Given records.
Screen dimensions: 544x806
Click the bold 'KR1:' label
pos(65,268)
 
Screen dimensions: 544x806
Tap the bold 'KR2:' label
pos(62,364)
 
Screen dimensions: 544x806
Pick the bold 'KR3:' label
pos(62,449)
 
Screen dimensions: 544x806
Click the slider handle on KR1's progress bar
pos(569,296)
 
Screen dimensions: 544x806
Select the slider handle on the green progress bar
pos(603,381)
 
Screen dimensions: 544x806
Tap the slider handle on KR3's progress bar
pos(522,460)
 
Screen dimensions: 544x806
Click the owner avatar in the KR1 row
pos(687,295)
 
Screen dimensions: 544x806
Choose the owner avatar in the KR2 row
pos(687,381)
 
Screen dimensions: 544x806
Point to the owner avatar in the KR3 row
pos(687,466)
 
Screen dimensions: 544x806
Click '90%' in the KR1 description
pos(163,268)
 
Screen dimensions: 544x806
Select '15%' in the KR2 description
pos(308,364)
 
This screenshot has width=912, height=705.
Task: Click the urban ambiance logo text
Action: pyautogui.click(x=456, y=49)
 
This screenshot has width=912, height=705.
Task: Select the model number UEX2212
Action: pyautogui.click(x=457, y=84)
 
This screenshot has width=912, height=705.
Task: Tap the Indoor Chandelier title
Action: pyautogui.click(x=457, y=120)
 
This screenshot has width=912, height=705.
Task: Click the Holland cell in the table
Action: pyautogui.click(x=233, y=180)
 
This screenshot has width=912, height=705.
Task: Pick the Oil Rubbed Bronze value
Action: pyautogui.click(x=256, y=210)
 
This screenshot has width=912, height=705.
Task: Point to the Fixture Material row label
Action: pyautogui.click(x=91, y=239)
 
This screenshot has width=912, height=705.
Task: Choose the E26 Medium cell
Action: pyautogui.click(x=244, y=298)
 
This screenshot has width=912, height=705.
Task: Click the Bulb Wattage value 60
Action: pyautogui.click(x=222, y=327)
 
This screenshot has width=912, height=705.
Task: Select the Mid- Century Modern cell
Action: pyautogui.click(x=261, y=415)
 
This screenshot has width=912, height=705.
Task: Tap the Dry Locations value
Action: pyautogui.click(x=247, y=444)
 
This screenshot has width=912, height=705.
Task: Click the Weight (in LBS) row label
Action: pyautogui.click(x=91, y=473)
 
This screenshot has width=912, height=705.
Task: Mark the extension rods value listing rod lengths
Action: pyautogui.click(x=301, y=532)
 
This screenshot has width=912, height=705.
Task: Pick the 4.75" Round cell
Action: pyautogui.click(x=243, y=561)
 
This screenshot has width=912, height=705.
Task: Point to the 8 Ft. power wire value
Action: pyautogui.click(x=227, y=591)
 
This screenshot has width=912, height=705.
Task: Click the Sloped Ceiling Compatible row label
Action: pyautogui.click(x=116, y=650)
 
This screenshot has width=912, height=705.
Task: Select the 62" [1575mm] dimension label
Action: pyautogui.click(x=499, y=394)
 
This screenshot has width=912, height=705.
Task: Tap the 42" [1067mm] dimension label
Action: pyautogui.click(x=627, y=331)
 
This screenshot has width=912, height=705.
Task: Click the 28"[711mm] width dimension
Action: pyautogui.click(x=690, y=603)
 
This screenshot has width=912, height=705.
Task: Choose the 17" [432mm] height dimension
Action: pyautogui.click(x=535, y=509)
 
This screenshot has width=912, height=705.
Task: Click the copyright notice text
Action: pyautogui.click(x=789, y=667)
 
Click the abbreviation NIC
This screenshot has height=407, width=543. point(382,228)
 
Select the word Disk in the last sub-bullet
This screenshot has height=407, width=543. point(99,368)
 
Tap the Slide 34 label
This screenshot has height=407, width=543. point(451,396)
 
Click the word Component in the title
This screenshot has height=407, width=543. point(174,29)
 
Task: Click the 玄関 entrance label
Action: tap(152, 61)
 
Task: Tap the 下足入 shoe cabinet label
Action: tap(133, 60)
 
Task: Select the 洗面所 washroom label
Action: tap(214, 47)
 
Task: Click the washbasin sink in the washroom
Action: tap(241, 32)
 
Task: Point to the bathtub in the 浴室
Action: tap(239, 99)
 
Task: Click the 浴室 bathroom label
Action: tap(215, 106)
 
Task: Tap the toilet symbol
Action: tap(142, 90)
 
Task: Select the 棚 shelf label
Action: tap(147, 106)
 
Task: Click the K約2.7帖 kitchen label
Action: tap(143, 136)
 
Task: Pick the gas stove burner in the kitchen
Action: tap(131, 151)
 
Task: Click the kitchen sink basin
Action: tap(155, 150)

Exercise details.
Output every line of the rows above as a JSON list of strings, with one string per line and blank lines omitted.

Solution for this exercise.
[
  "Screen dimensions: 544x806",
  "Click the bold 'KR1:' label",
  "pos(65,268)",
  "Screen dimensions: 544x806",
  "Tap the bold 'KR2:' label",
  "pos(62,364)",
  "Screen dimensions: 544x806",
  "Pick the bold 'KR3:' label",
  "pos(62,449)",
  "Screen dimensions: 544x806",
  "Click the slider handle on KR1's progress bar",
  "pos(569,296)",
  "Screen dimensions: 544x806",
  "Select the slider handle on the green progress bar",
  "pos(603,381)",
  "Screen dimensions: 544x806",
  "Tap the slider handle on KR3's progress bar",
  "pos(522,460)",
  "Screen dimensions: 544x806",
  "Click the owner avatar in the KR1 row",
  "pos(687,295)",
  "Screen dimensions: 544x806",
  "Choose the owner avatar in the KR2 row",
  "pos(687,381)",
  "Screen dimensions: 544x806",
  "Point to the owner avatar in the KR3 row",
  "pos(687,466)",
  "Screen dimensions: 544x806",
  "Click '90%' in the KR1 description",
  "pos(163,268)",
  "Screen dimensions: 544x806",
  "Select '15%' in the KR2 description",
  "pos(308,364)",
  "This screenshot has width=912, height=705.",
  "Task: Click the urban ambiance logo text",
  "Action: pyautogui.click(x=456, y=49)",
  "This screenshot has width=912, height=705.",
  "Task: Select the model number UEX2212",
  "Action: pyautogui.click(x=457, y=84)",
  "This screenshot has width=912, height=705.",
  "Task: Tap the Indoor Chandelier title",
  "Action: pyautogui.click(x=457, y=120)",
  "This screenshot has width=912, height=705.",
  "Task: Click the Holland cell in the table",
  "Action: pyautogui.click(x=233, y=180)",
  "This screenshot has width=912, height=705.",
  "Task: Pick the Oil Rubbed Bronze value",
  "Action: pyautogui.click(x=256, y=210)",
  "This screenshot has width=912, height=705.",
  "Task: Point to the Fixture Material row label",
  "Action: pyautogui.click(x=91, y=239)",
  "This screenshot has width=912, height=705.",
  "Task: Choose the E26 Medium cell",
  "Action: pyautogui.click(x=244, y=298)",
  "This screenshot has width=912, height=705.",
  "Task: Click the Bulb Wattage value 60",
  "Action: pyautogui.click(x=222, y=327)",
  "This screenshot has width=912, height=705.",
  "Task: Select the Mid- Century Modern cell",
  "Action: pyautogui.click(x=261, y=415)",
  "This screenshot has width=912, height=705.",
  "Task: Tap the Dry Locations value",
  "Action: pyautogui.click(x=247, y=444)",
  "This screenshot has width=912, height=705.",
  "Task: Click the Weight (in LBS) row label",
  "Action: pyautogui.click(x=91, y=473)",
  "This screenshot has width=912, height=705.",
  "Task: Mark the extension rods value listing rod lengths",
  "Action: pyautogui.click(x=301, y=532)",
  "This screenshot has width=912, height=705.",
  "Task: Pick the 4.75\" Round cell",
  "Action: pyautogui.click(x=243, y=561)",
  "This screenshot has width=912, height=705.",
  "Task: Point to the 8 Ft. power wire value",
  "Action: pyautogui.click(x=227, y=591)",
  "This screenshot has width=912, height=705.",
  "Task: Click the Sloped Ceiling Compatible row label",
  "Action: pyautogui.click(x=116, y=650)",
  "This screenshot has width=912, height=705.",
  "Task: Select the 62\" [1575mm] dimension label",
  "Action: pyautogui.click(x=499, y=394)",
  "This screenshot has width=912, height=705.",
  "Task: Tap the 42\" [1067mm] dimension label",
  "Action: pyautogui.click(x=627, y=331)",
  "This screenshot has width=912, height=705.",
  "Task: Click the 28\"[711mm] width dimension",
  "Action: pyautogui.click(x=690, y=603)",
  "This screenshot has width=912, height=705.",
  "Task: Choose the 17\" [432mm] height dimension",
  "Action: pyautogui.click(x=535, y=509)",
  "This screenshot has width=912, height=705.",
  "Task: Click the copyright notice text",
  "Action: pyautogui.click(x=789, y=667)",
  "Click the abbreviation NIC",
  "This screenshot has height=407, width=543. point(382,228)",
  "Select the word Disk in the last sub-bullet",
  "This screenshot has height=407, width=543. point(99,368)",
  "Tap the Slide 34 label",
  "This screenshot has height=407, width=543. point(451,396)",
  "Click the word Component in the title",
  "This screenshot has height=407, width=543. point(174,29)",
  "Task: Click the 玄関 entrance label",
  "Action: tap(152, 61)",
  "Task: Tap the 下足入 shoe cabinet label",
  "Action: tap(133, 60)",
  "Task: Select the 洗面所 washroom label",
  "Action: tap(214, 47)",
  "Task: Click the washbasin sink in the washroom",
  "Action: tap(241, 32)",
  "Task: Point to the bathtub in the 浴室",
  "Action: tap(239, 99)",
  "Task: Click the 浴室 bathroom label",
  "Action: tap(215, 106)",
  "Task: Tap the toilet symbol",
  "Action: tap(142, 90)",
  "Task: Select the 棚 shelf label",
  "Action: tap(147, 106)",
  "Task: Click the K約2.7帖 kitchen label",
  "Action: tap(143, 136)",
  "Task: Pick the gas stove burner in the kitchen",
  "Action: tap(131, 151)",
  "Task: Click the kitchen sink basin",
  "Action: tap(155, 150)"
]